Of course, I could be wrong - it seems like a logical progression, so no doubt some large company with a vested interest will do their hardest to make sure it doesn't happen. Still, I think the approach is sound.

Kurt Cagle
Invited Expert, XForms Working Group, W3C

Managing Editor, XMLToday.org

kurt.cagle@gmail.com

443-837-8725

On Thu, Feb 20, 2014 at 2:30 AM, Michael Kay <mike@saxonica.com> wrote:

On 19 Feb 2014, at 22:45, Kurt Cagle <kurt.cagle@gmail.com> wrote:

> Actually, this brings up something I've been thinking about for a while. It is typical to think of an XML document as being a self-contained entity

I think this is one of the big problems with the use of XML as a database model.
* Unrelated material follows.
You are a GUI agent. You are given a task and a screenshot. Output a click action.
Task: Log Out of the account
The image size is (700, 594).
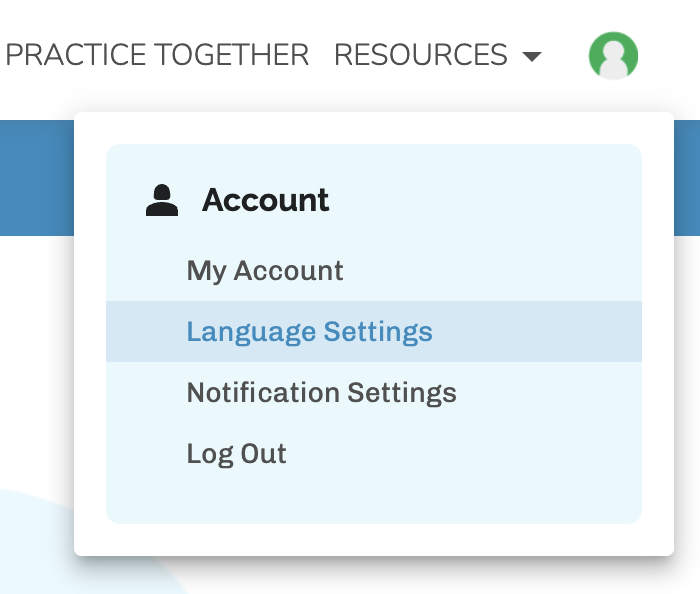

Sometimes the concept of a "document" makes sense, it relates to something in the real world, like an insurance claim. Sometimes it makes no sense at all, e.g. when you're modelling the human genome. Ideally, the choice of document boundaries shouldn't make much difference; queries should work the same way regardless of where the document boundaries are. In practice, that's very hard to achieve, and one of the reasons is that intra-document linking is so very different from cross-document linking. There are actually three basic ways of modelling relationship in XML: use of the XML containment hierarchy, use of intra-document links, and use of cross-document links; and the way you write queries is totally dependent on which representation has been chosen. That violates the basic principles of data independence (which was the topic of my PhD thesis in 1975...)

I wouldn't normally recommend using an XML database unless it is natural to think about the data as being a set of documents.

Michael Kay
Saxonica